23/08/2009 - O tempo e suas cordas de aço
Depois de mais de dez anos, minhas mãos escritoras tornaram a sangrar o aço das cordas de um violão. Ao primeiro toque, ainda sob efeito do cheiro do pinho, sou palco de um enxame de emoções que, por muito tempo, adormeceram entre o mel e o fel de uma colméia. E o choro do reencontro ao contrário de cair dos olhos, caiu no sistema circulatório, percorrendo cada sílaba do meu corpo. Reencontrei-me com o menino que sonhava ser violinista e com o meu avô Antônio, talvez o primeiro e único fã deste sonho.

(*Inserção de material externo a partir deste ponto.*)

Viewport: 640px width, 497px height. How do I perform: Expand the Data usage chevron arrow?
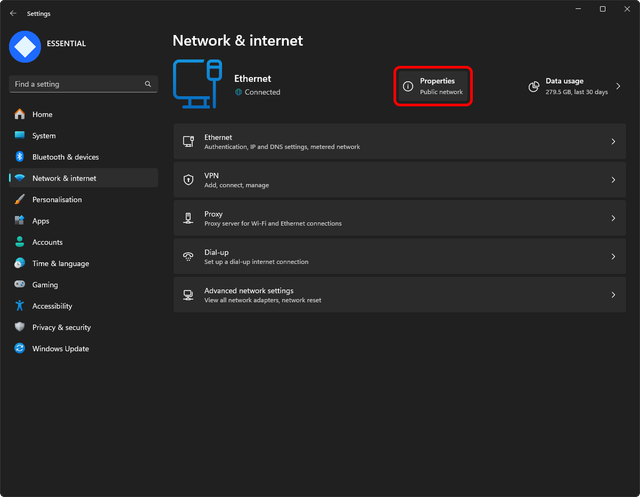click(618, 86)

Foi meu avô quem rapidamente providenciou violão, professor, audições, aplausos e músicas. Sim. Por respeito e admiração, o meu primeiro repertório foi inteiramente formado por músicas caipiras. E olha que não falo nem de sertanejo raiz, mas de moda de viola mesmo. Viola no violão. Mula preta. Chico Mineiro. Cabocla Tereza. Letras e melodias de um tempo que guiava meu avô, ainda moço, para bailes na roça. Lembro com perfeição dos seus olhos serenos e pulsantes, acompanhando cada acorde do violão, cada verso saído de minha boca.
Seguindo os caminhos e descaminhos da vida, deixei a música caipira e o violão de lado. O avô morreu antes de ver seu neto violinista. E com a morte de meu único fã, eu decidi enterrar de vez meu violão. Ficou guardado dentro de sua capa, escondido nos fundos do guarda-roupa. E como dizia uma letra da antiga, por ali passou boi, passou boiada. Dez anos depois, ao riscar novamente aquele violão, de certa forma, acordei Tonico e Tinoco, Teddy Vieira, Zé Mulato, Lourival dos Santos... e seu Antônio Bueno de Campos, com suas histórias e olhos brilhosos.